Commenting on the acquisition, Office Media Group Corporate VP Chris Pratley described Clipchamp as “a natural fit to extend the cloud-powered productivity experiences in Microsoft 365 for individuals, families, schools, and businesses”.
Addressing existing Clipchamp users, Pratley said that “it’s all going to get better with more options, more power, and the easy creation experience you love”.
Microsoft didn’t reveal the financial details of the transaction and didn’t specify when Clipchamp will become available on Office 365. However, a spokesperson for the tech giant told CNBC that it “will have a process to eventually convert existing Clipchamp users/customers to Microsoft subscribers”.
Founded in 2014, Clipchamp is headquartered in Brisbane, Australia, with around 90 employees. In April 2020, the company announced plans to open its first US office in Seattle, 25km away from Microsoft’s main headquarters in Redmond, Washington.
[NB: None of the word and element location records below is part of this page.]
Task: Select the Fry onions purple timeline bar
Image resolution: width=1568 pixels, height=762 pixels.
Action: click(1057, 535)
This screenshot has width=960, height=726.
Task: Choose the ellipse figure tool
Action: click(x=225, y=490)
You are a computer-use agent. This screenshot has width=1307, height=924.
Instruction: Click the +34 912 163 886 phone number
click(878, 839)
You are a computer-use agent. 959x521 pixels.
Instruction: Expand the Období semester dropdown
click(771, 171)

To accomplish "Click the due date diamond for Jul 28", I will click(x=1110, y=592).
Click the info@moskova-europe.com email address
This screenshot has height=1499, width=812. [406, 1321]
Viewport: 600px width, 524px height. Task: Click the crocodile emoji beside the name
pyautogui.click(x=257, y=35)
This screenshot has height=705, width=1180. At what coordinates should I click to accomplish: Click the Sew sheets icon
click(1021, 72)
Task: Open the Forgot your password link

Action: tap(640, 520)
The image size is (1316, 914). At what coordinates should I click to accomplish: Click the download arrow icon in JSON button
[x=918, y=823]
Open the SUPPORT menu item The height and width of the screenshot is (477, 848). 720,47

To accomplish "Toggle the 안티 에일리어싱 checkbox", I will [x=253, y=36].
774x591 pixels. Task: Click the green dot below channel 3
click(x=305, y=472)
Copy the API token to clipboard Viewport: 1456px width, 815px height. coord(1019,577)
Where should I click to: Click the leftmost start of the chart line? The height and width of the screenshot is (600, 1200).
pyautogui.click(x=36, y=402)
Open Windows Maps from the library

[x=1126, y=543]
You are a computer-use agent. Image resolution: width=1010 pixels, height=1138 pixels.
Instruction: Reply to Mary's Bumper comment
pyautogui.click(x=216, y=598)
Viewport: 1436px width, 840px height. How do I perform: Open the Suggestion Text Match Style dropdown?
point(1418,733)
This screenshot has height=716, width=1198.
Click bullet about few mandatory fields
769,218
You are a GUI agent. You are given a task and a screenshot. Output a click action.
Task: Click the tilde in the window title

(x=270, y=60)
Prior to the acquisition, the tech giant had featured Clipchamp in its Insider Preview Build, helping it to significantly grow its customer base.
In July 2021, Clipchamp announced that it had surpassed 17 million registered users across 390,000+ companies, with a year over year increase of 54%. The achievement was largely credited to the shift to remote working, with office workers turning to video-editing tools to create presentations, training videos, and other corporate communications.
“While social media videos have always been at the forefront of business needs, during the past year we’ve also witnessed the rapid adoption of internal communication use cases where there is a lot of screen and webcam recording taking place in our platform,” Clipchamp CEO Alexander Dreiling said at the time.
“The need for video templates has also accelerated, with templates usage up more than 180% YOY, because they allow users with limited video editing skills and time to create a professional-grade video within minutes.”
The heightened demand for video-editing services has led to tech giants choosing to invest, sometimes heavily, in companies offering such tools. Last month, Adobe splashed out $1.276 billion (roughly £937m) on video collaboration start-up Frame.io, while in September 2020, Oracle took a 12.5% stake in TikTok Global – which Microsoft was also interested in buying.
News of Microsoft's Clipchamp acquisition comes just weeks after the tech giant announced price increases for its Office 365 subscriptions in a bid to add new "innovations" to the service, including the addition of “unlimited dial-in capabilities for Microsoft Teams meetings” for its enterprise, business, frontline, and government customers.